The second point is that it is far too cumbersome to secure properties. I do not represent the area any longer, but there are two properties on Walsh Road and everybody in the whole of Drumcondra knows the two houses are collapsing in on top of each other. There are huge problems. Ten years after I raised the issue on the council, those properties are still there for all the complicated reasons that exist. There are many similar properties around Dublin city. Often, it can come down to the financial capacity of the owners of the properties or other limiting capacities. People may have other issues. On a different site in my area, somebody inherited a very large property but does not have the mental health resilience to be able to take on a project of that size. Active land management must be the key here. We need to empower local authorities not just to tackle vacancy but to undertake active land management whereby solutions are put together for landowners that otherwise would not have the financial or business acumen or inclination to proceed with a project.

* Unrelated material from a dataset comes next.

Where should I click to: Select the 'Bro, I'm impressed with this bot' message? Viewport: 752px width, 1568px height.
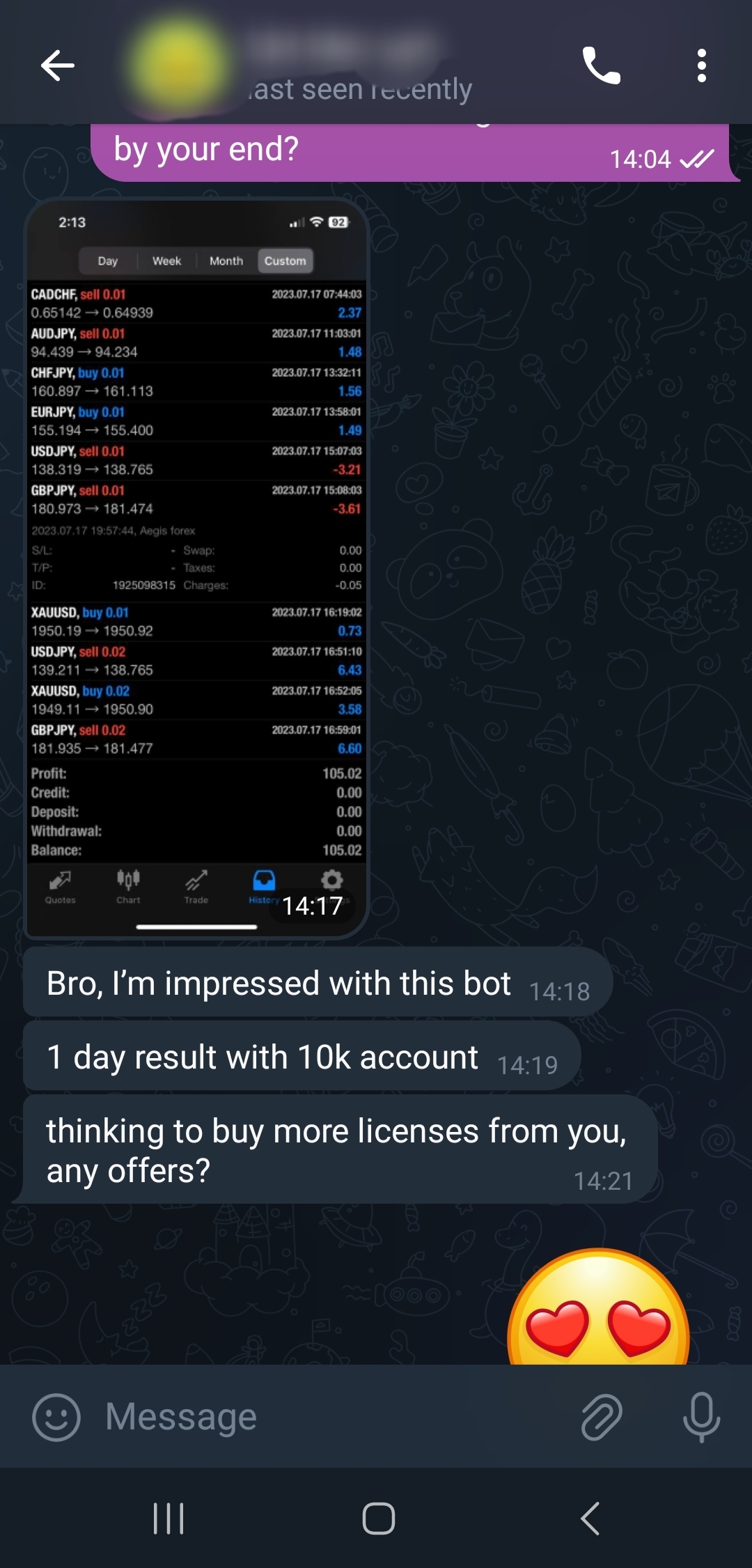(318, 982)
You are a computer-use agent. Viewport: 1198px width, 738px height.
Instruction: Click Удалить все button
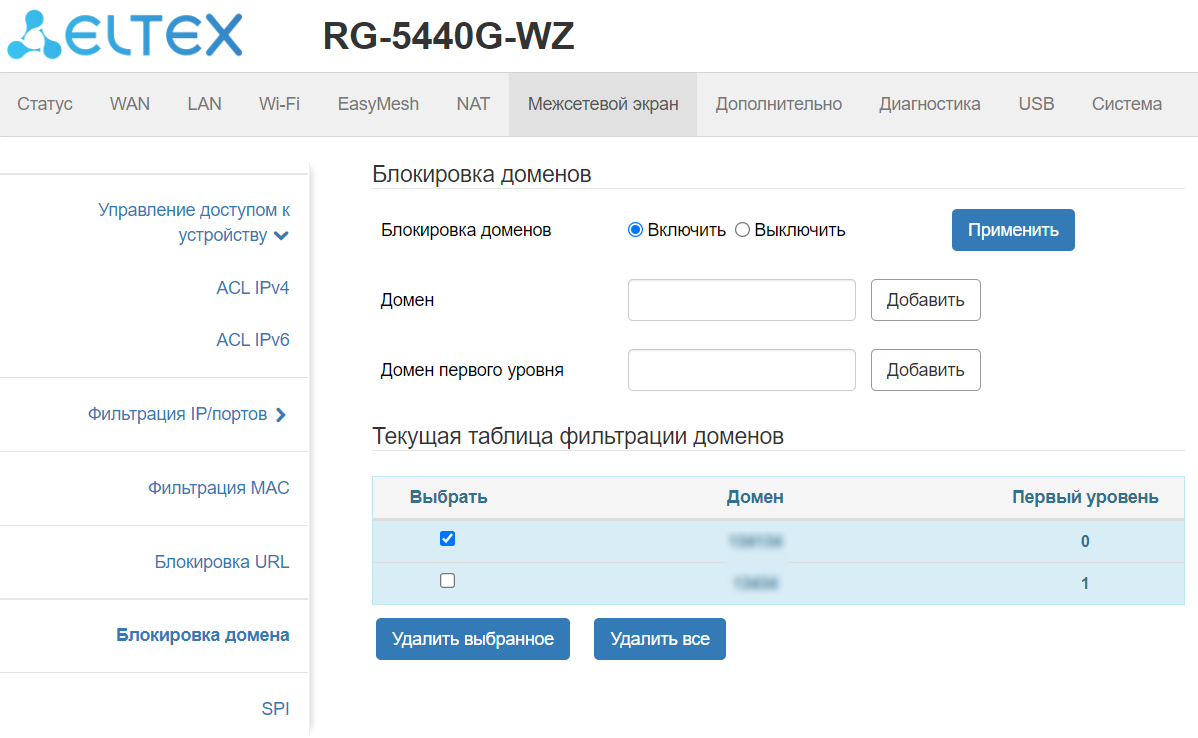659,639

Providing them is one thing, but sometimes local authorities have to put together a solution to unlock the potential of a site. Vacancy officers are one element in the equation, but in Ballymun, for example, we have an economic officer specifically for that electoral district within the city. It is unique to Dublin City Council. He actively tries to unlock the potential of units that are developed, for example, that have large fit-out costs or leases that are taking too long to get through the local authority or for whatever other reason. That is what we need to see both in terms of vacancy and CPOs. I ask Ms Graham to tackle those big areas.